TASK INPUT —
————————

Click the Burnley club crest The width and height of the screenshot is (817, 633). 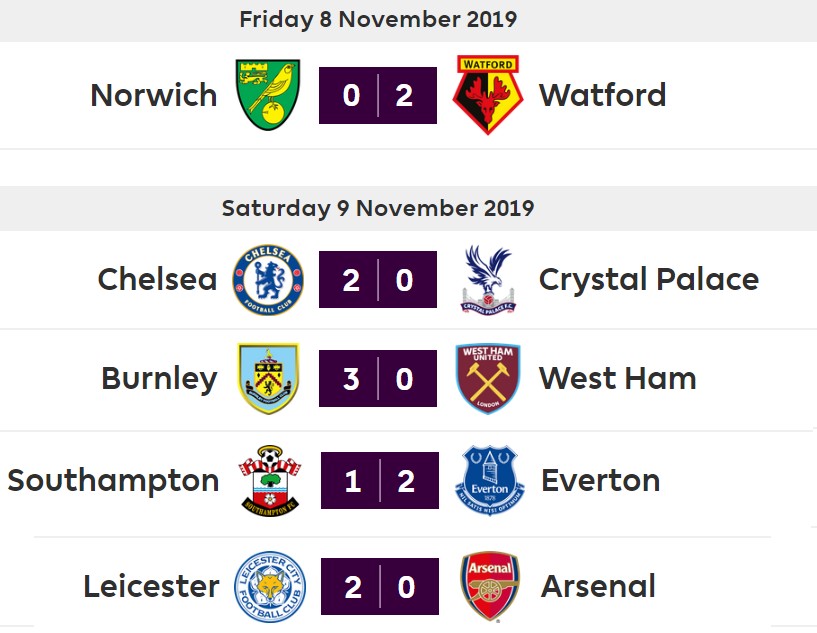[x=268, y=378]
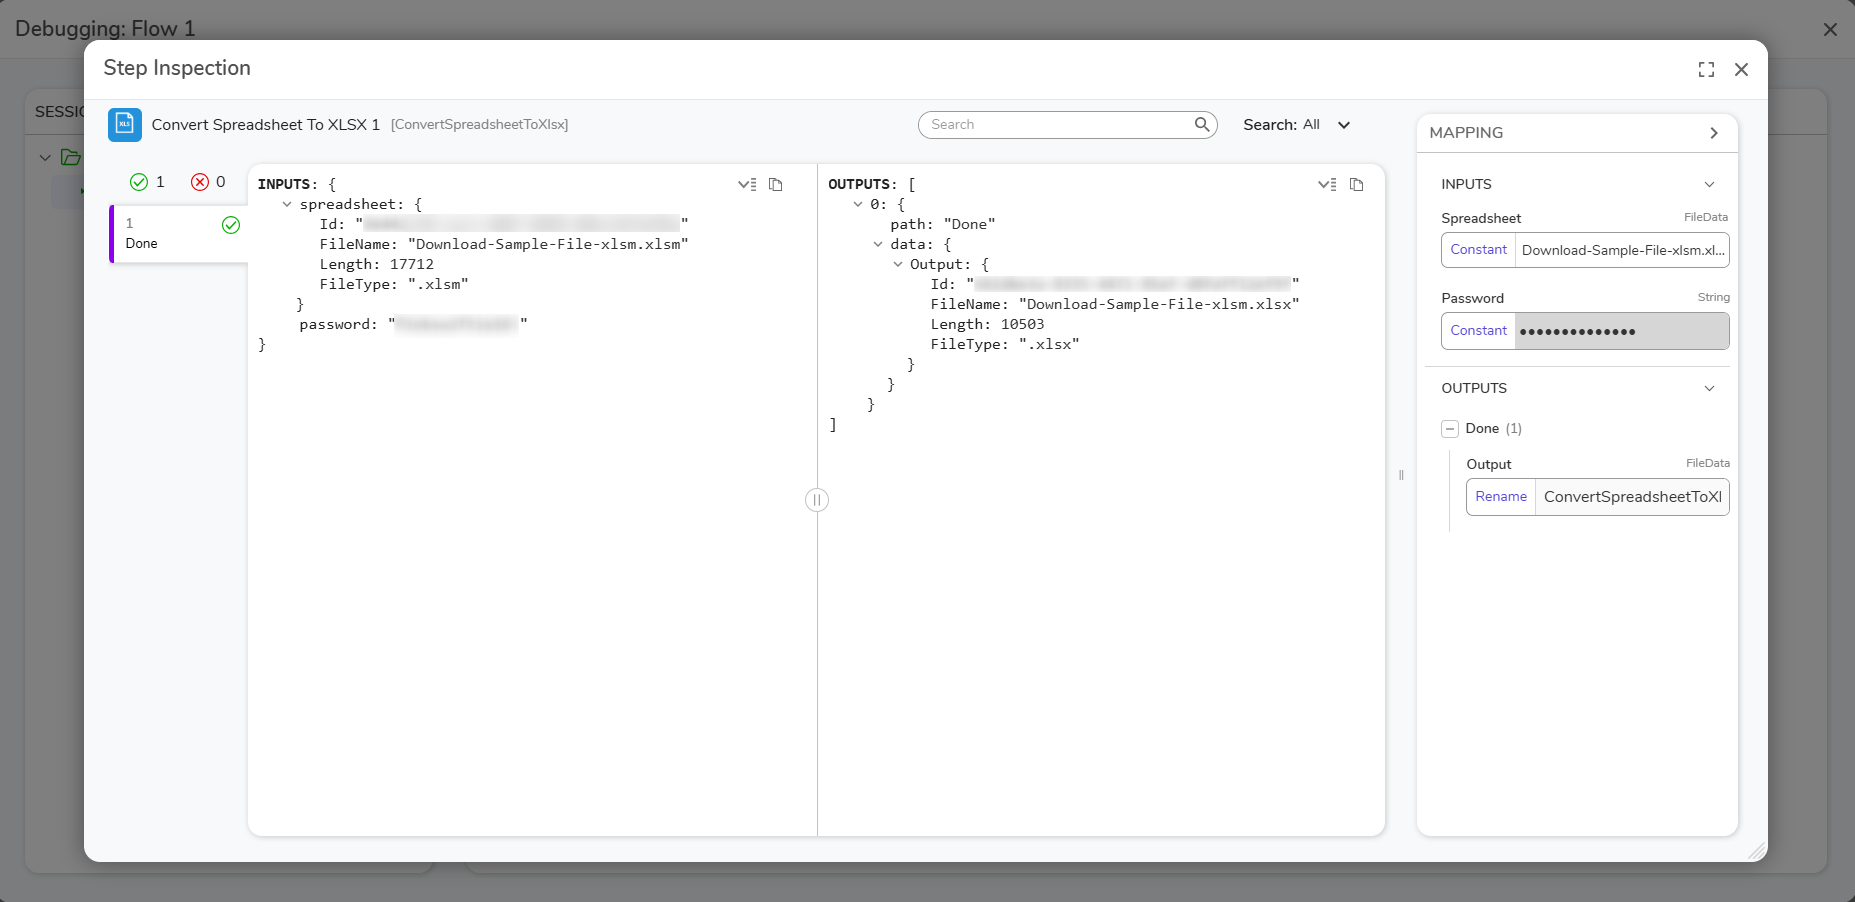Copy the OUTPUTS JSON to clipboard
This screenshot has width=1855, height=902.
click(1356, 184)
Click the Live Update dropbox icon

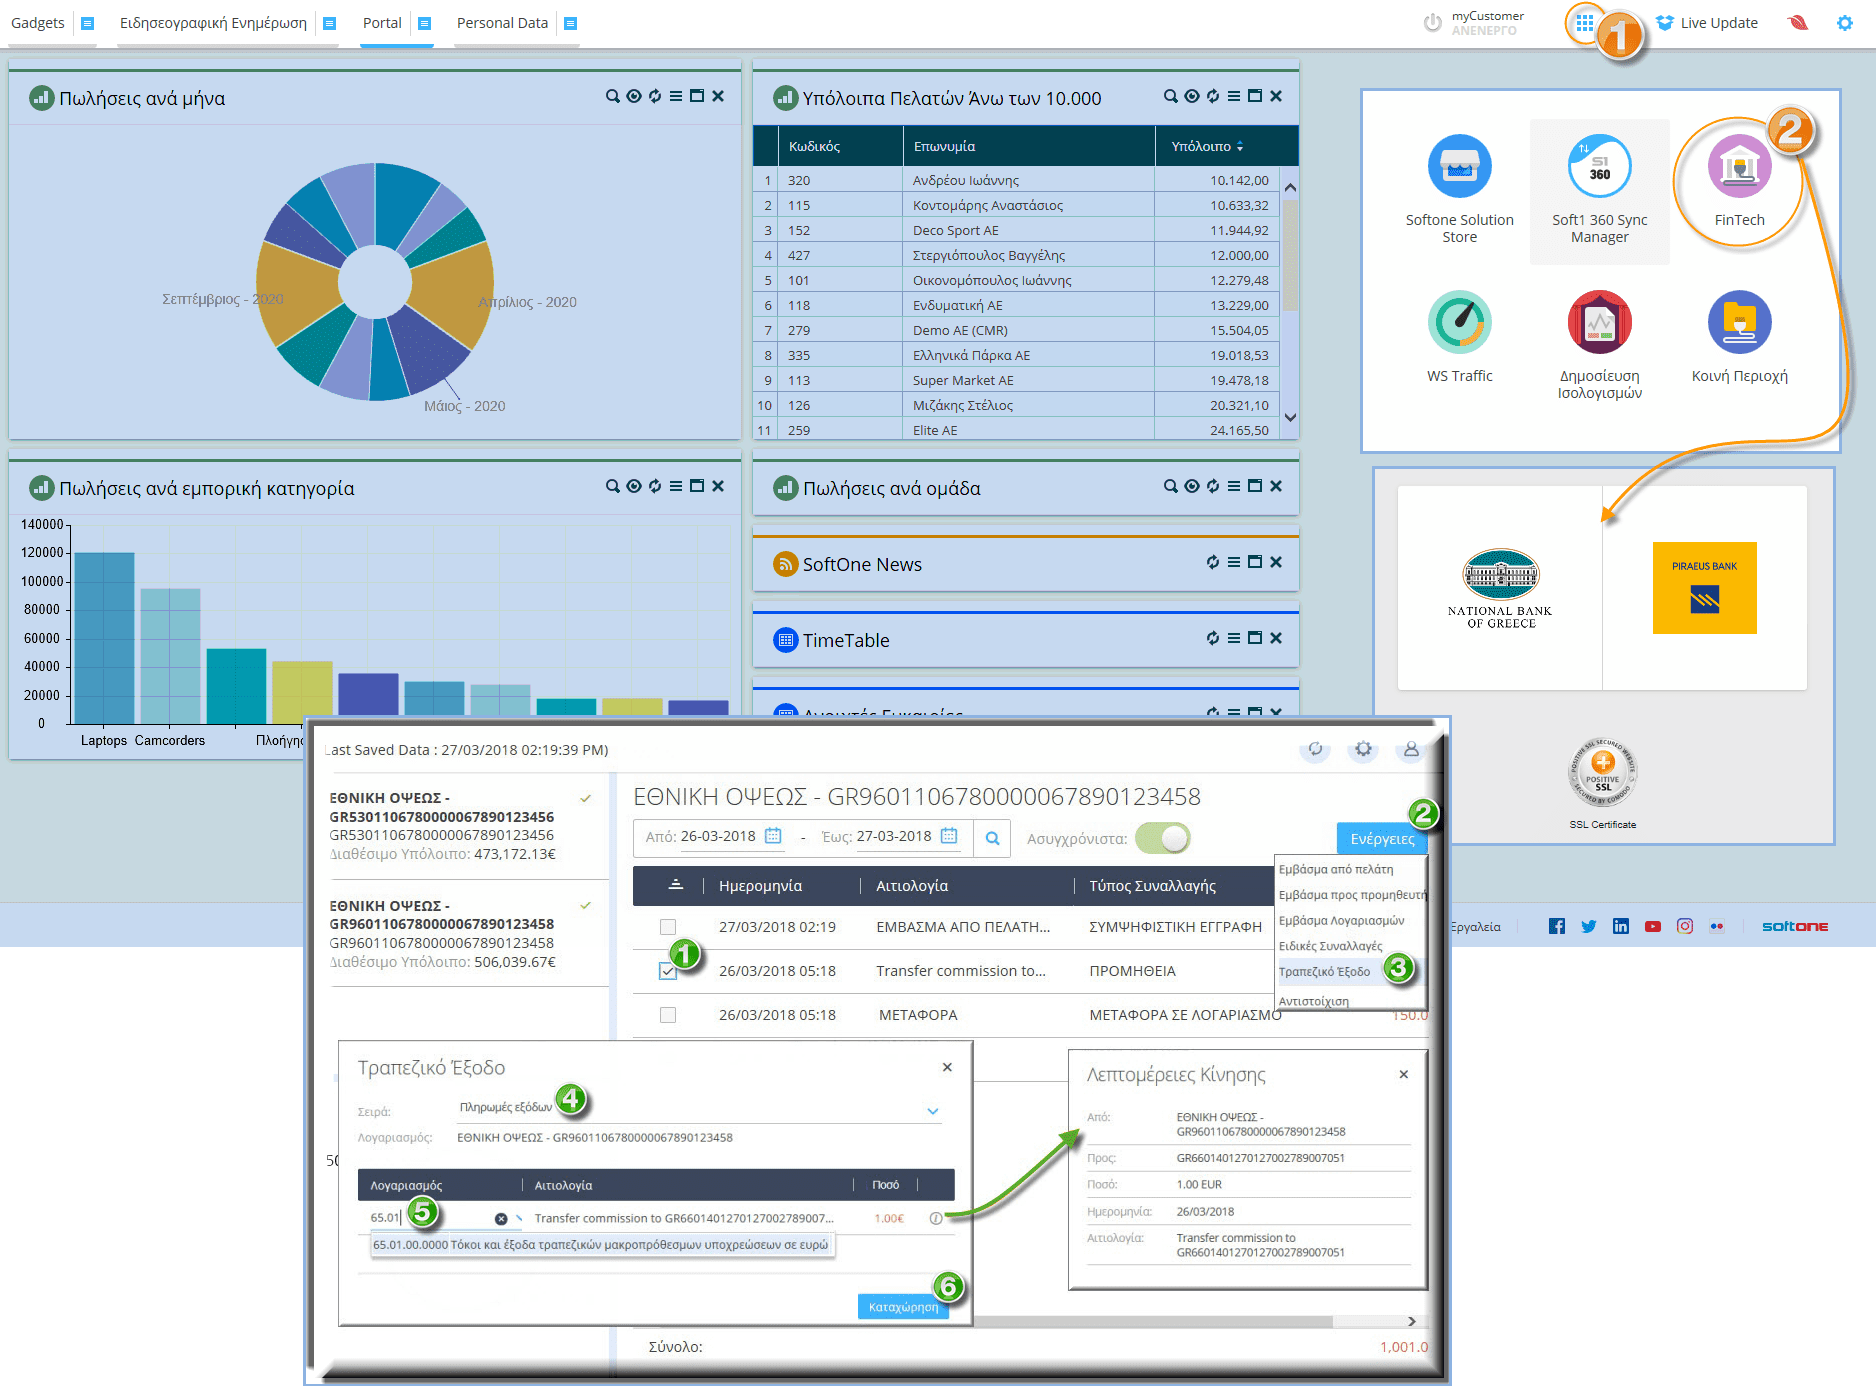coord(1664,23)
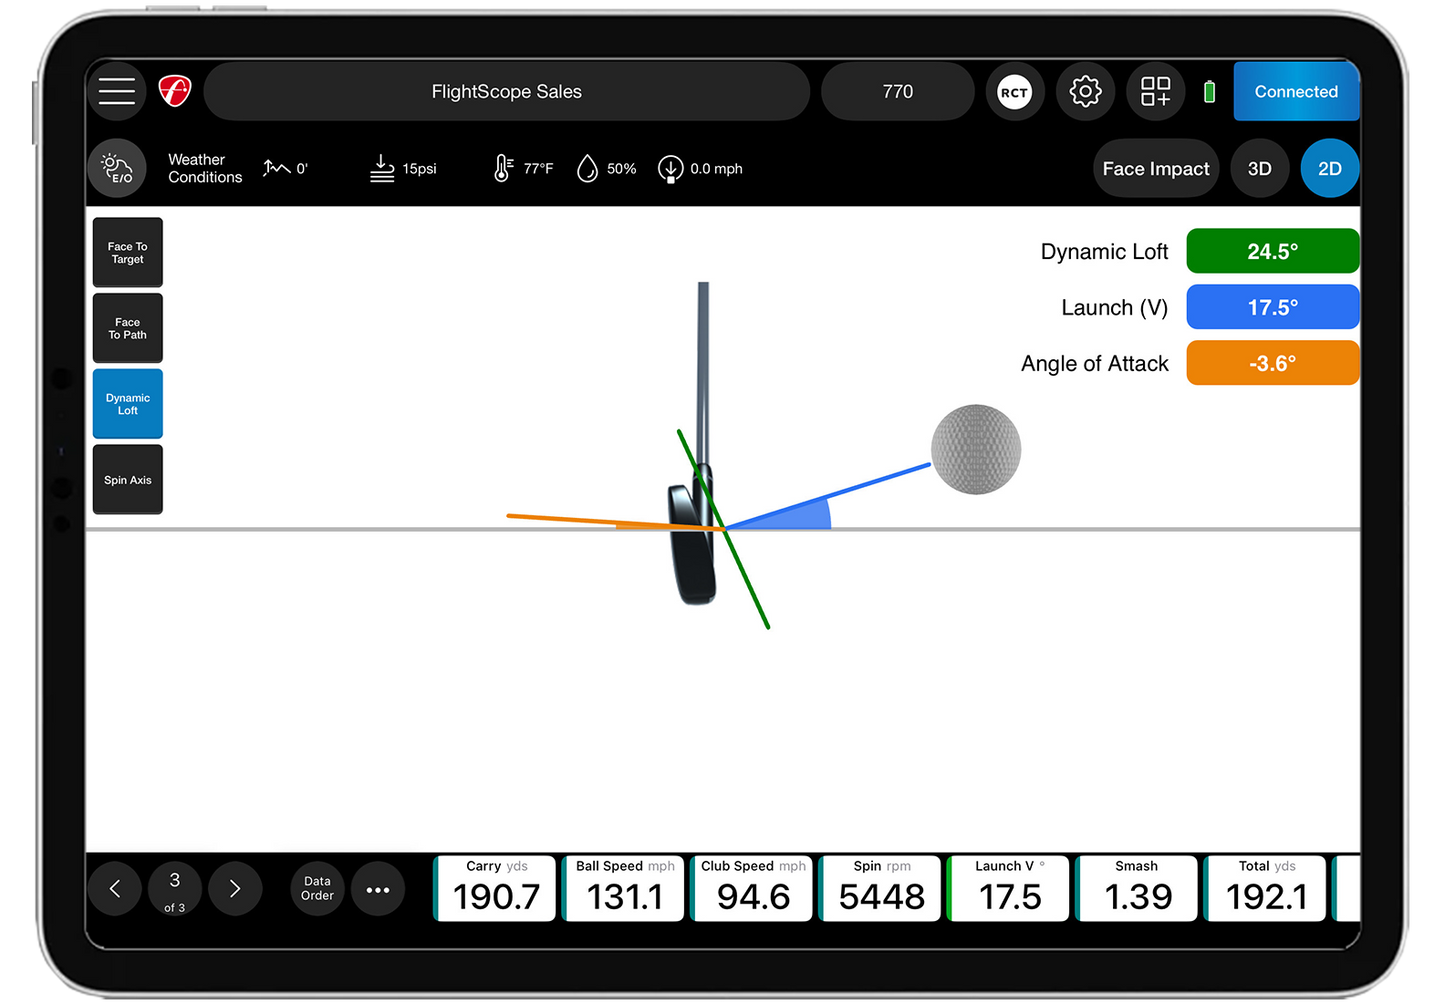This screenshot has width=1445, height=1004.
Task: Open the Data Order settings
Action: click(316, 888)
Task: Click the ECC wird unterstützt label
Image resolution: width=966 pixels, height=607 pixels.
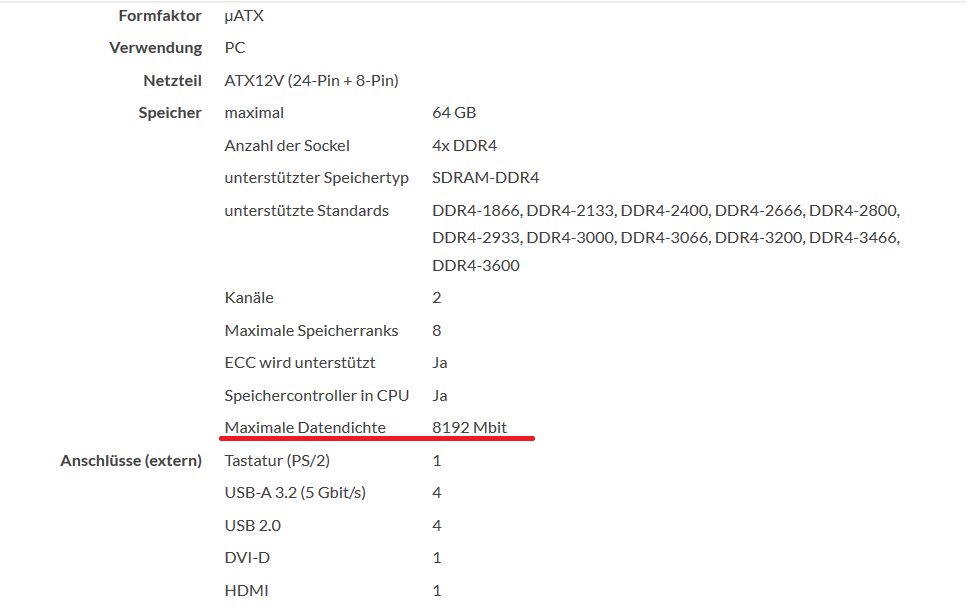Action: [x=300, y=362]
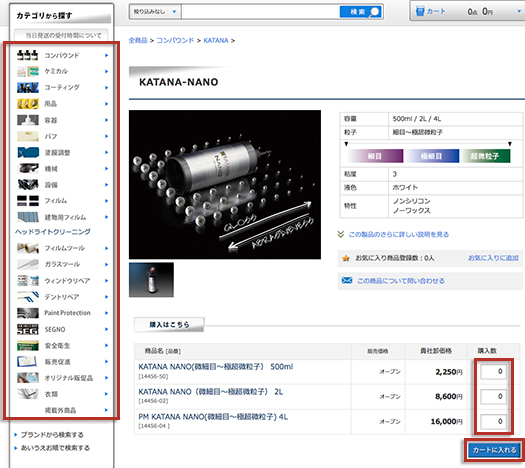Click the お気に入りに追加 link

point(493,258)
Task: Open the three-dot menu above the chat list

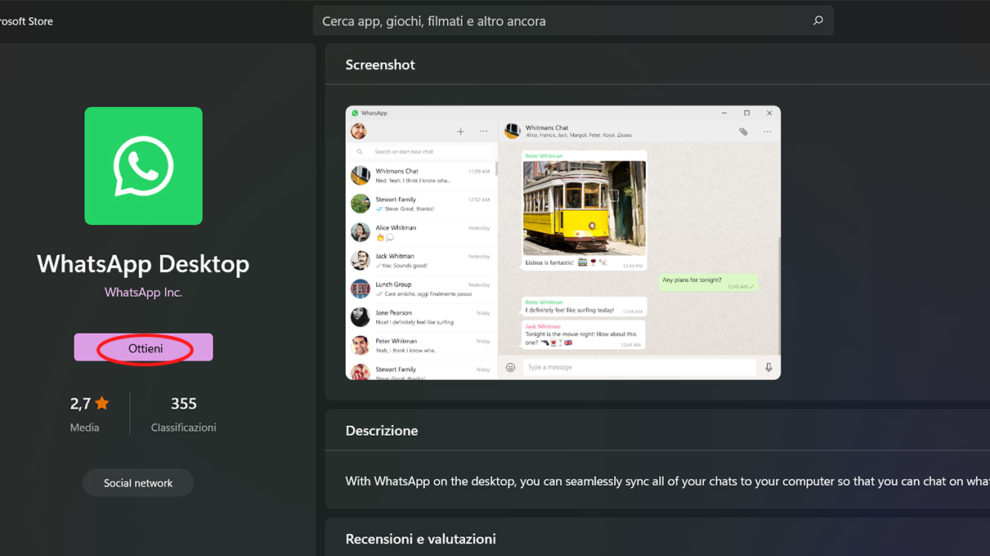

————————

WORK REQUEST — Output only the lines from the one that contains "Image resolution: width=966" to the end of the entries above, both end lines included, and drop the pictures.

EXPECTED ANSWER —
Image resolution: width=966 pixels, height=607 pixels.
Action: [x=300, y=362]
Click the お気に入りに追加 link

point(493,258)
Task: Open the three-dot menu above the chat list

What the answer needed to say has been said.